* [Problems to solve]:
**a.** In the article on newborn survival during famines and epidemics, which measles epidemics affected the Icelanders included in the data?
**b.** Please extract the part of the article on newborn survival during famines from "Led by Virginia" to "1882 measles epidemics.".
**c.** Write what comes next in the article on newborn survival during famines and epidemics, picking up after its final sentence.

* [Given passage]:
>>>>

Newborn girls are hardier than newborn boys during famines, epidemics

Migrant mother and children during the Great Depression. Women survive better than men in times of adversity, research shows. Photo by Dorothea Lange, 1936, Library of Congress.
Migrant mother and children during the Great Depression. Women survive better than men in times of adversity, research shows. Photo by Dorothea Lange, 1936, Library of Congress.

DURHAM , N.C. -- Women today tend to live longer than men almost everywhere worldwide -- in some countries by more than a decade.

Now, three centuries of historical records show that women don’t just outlive men in normal times: They’re more likely to survive even in the worst of circumstances, such as famines and epidemics, researchers report.

Most of the life expectancy gender gap was due to a female survival advantage in infancy rather than adulthood, the researchers found. In times of adversity, newborn girls are more likely to survive.

The fact that women have an edge in infancy, when behavioral differences between the sexes are minimal, supports the idea that the explanation is at least partly biological, the researchers say.

Led by Virginia Zarulli, an assistant professor at the University of Southern Denmark, and James Vaupel, a research professor at Duke University, the team analyzed mortality data going back roughly 250 years for people whose lives were cut short by famine, disease or other misfortunes.

The data spanned seven populations in which the life expectancy for one or both sexes was a dismal 20 years or less. Among them were working and former slaves in Trinidad and the United States in the early 1800s, famine victims in Sweden, Ireland and the Ukraine in the 18th, 19th and 20th centuries, and Icelanders affected by the 1846 and 1882 measles epidemics.

<<<<

* [Listed entries]:
>>>>

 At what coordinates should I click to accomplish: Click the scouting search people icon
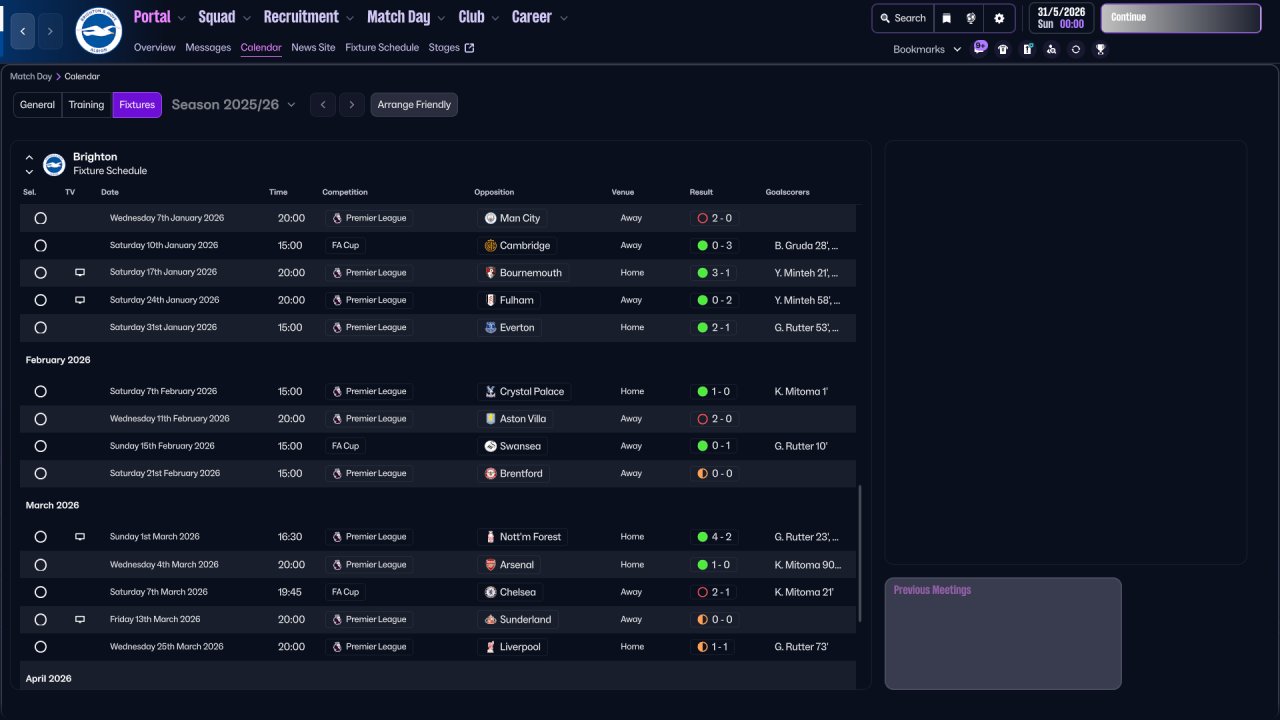pos(1051,49)
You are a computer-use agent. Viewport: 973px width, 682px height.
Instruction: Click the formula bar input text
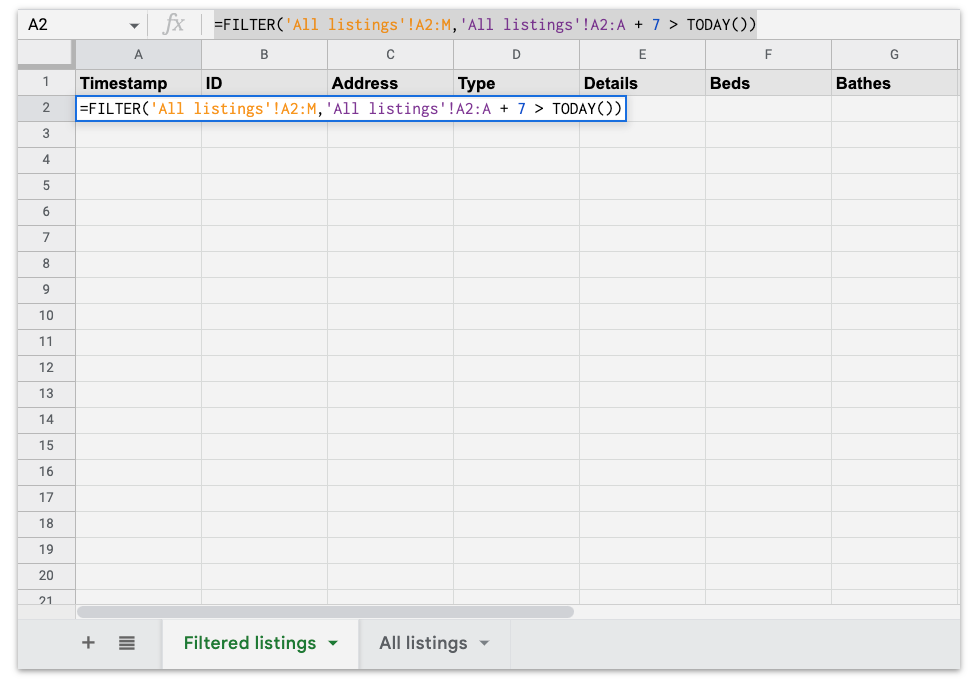485,24
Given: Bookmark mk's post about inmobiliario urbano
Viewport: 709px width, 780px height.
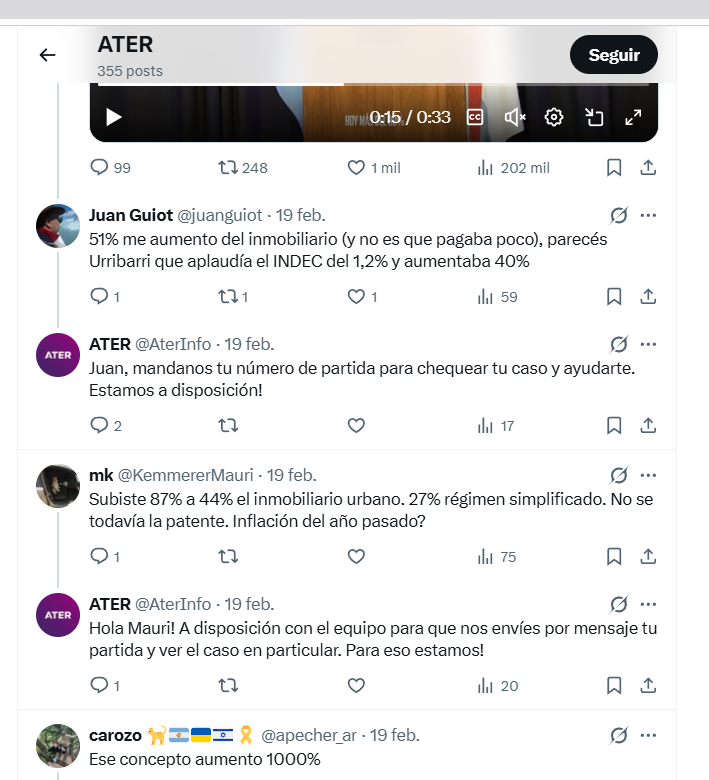Looking at the screenshot, I should 615,556.
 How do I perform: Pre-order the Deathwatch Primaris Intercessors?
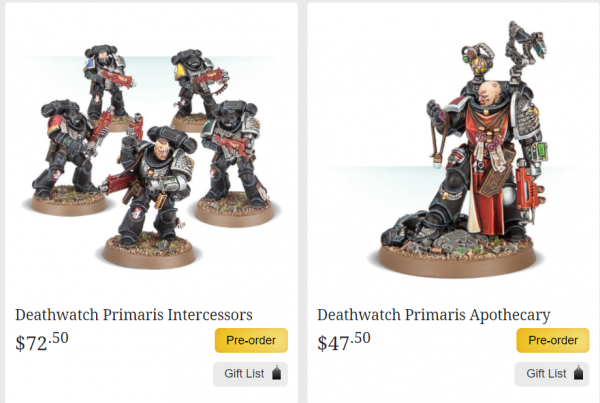[x=251, y=340]
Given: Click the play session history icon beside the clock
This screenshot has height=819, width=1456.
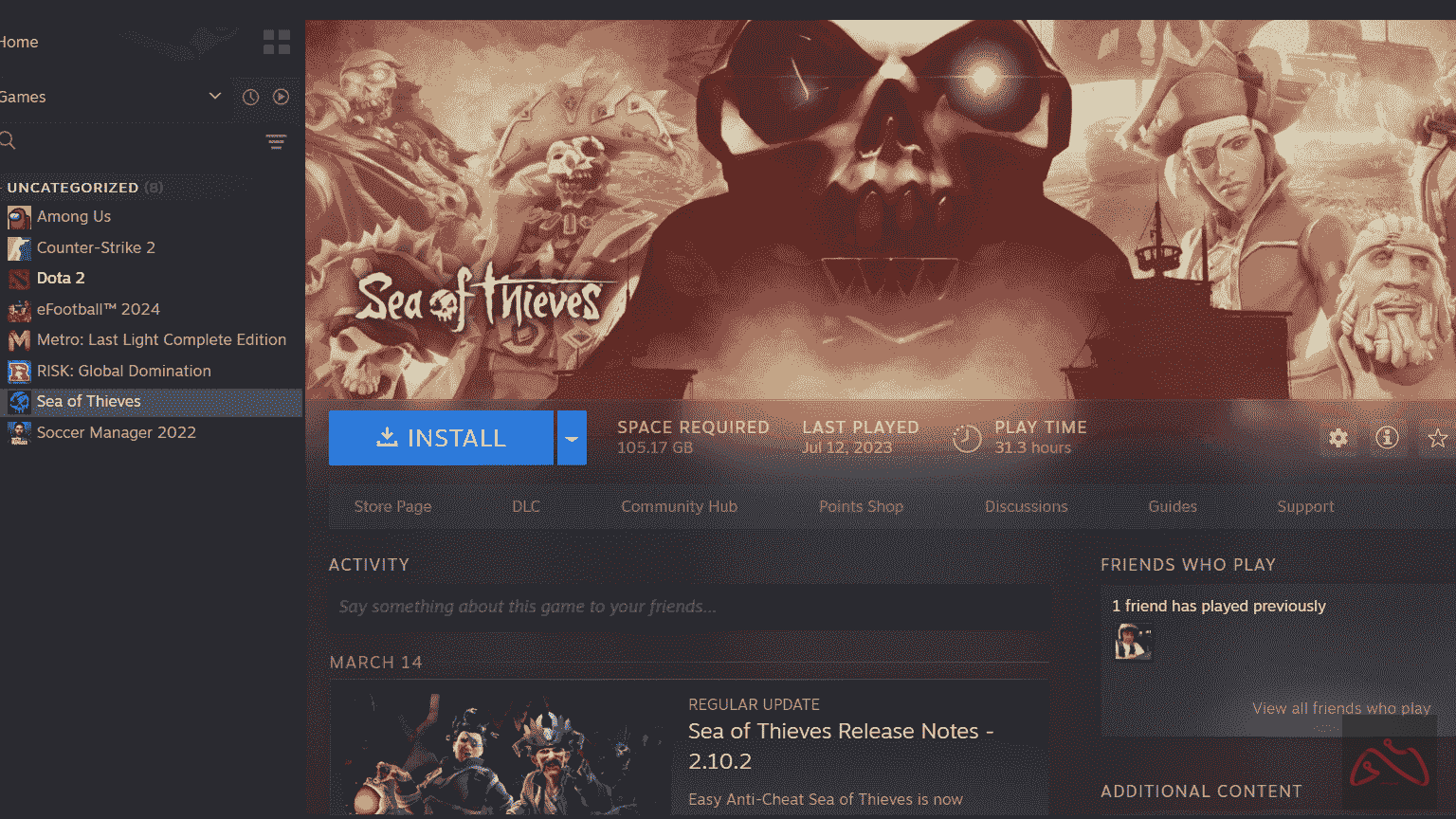Looking at the screenshot, I should (281, 96).
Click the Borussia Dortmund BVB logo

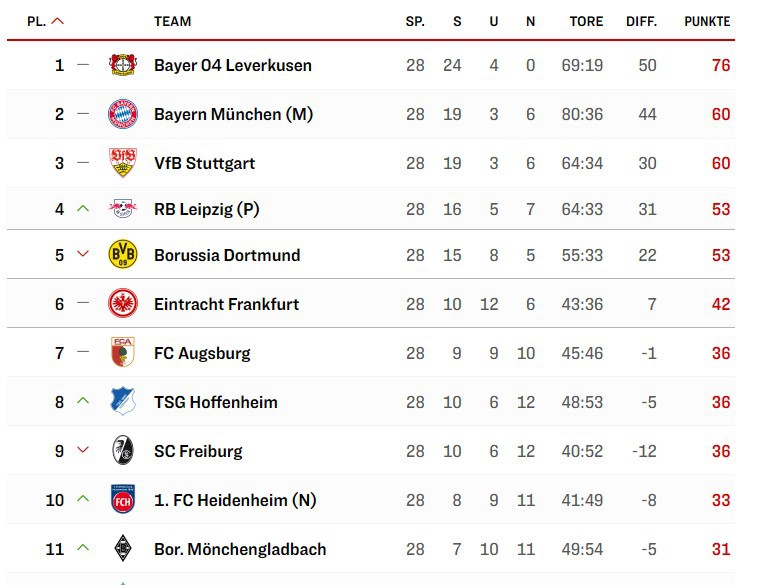pos(123,255)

<<<<

* [Answers below]:
**a.** The 1846 and 1882 measles epidemics.

**b.**
Led by Virginia Zarulli, an assistant professor at the University of Southern Denmark, and James Vaupel, a research professor at Duke University, the team analyzed mortality data going back roughly 250 years for people whose lives were cut short by famine, disease or other misfortunes.

The data spanned seven populations in which the life expectancy for one or both sexes was a dismal 20 years or less. Among them were working and former slaves in Trinidad and the United States in the early 1800s, famine victims in Sweden, Ireland and the Ukraine in the 18th, 19th and 20th centuries, and Icelanders affected by the 1846 and 1882 measles epidemics.

**c.**
In Liberia, for example, freed American slaves who relocated to the West African country in the 1800s experienced the highest mortality rates ever recorded. More than 40 percent died during their first year, presumably wiped out by tropical diseases they had little resistance to. Babies born during that time rarely made it past their second birthday.

Another group of people living in Ireland in the 1840s famously starved when a potato blight caused widespread crop failure. Life expectancy plummeted by more than 15 years.

Overall the researchers discovered that, even when mortality was very high for both sexes, women still lived longer than men by six months to almost four years on average.

Girls born during the famine that struck Ukraine in 1933, for example, lived to 10.85, and boys to 7.3 -- a 50 percent difference.

When the researchers broke the results down by age group, they found that most of the female survival advantage comes from differences in infant mortality. Newborn girls are hardier than newborn boys.

The results suggest that the life expectancy gender gap can’t be fully explained by behavioral and social differences between the sexes, such as risk-taking or violence.

Instead, the female advantage in times of crisis may be largely due to biological factors such as genetics or hormones. Estrogens, for example, have been shown to enhance the body’s immune defenses against infectious disease.

“Our results add another piece to the puzzle of gender differences in survival,” the researchers said.

The findings were published Jan. 8, 2018, in the early online edition of Proceedings of the National Academy of Sciences.

CITATION: "Women Live Longer Than Men Even During Severe Famines and Epidemics," Virginia Zarulli, Julia Barthold Jones, Anna Oksuzyan, Rune Lindahl-Jacobsen, Kaare Christensen and James W. Vaupel. PNAS, January 2018. DOI: 10.1073/pnas.1701535115.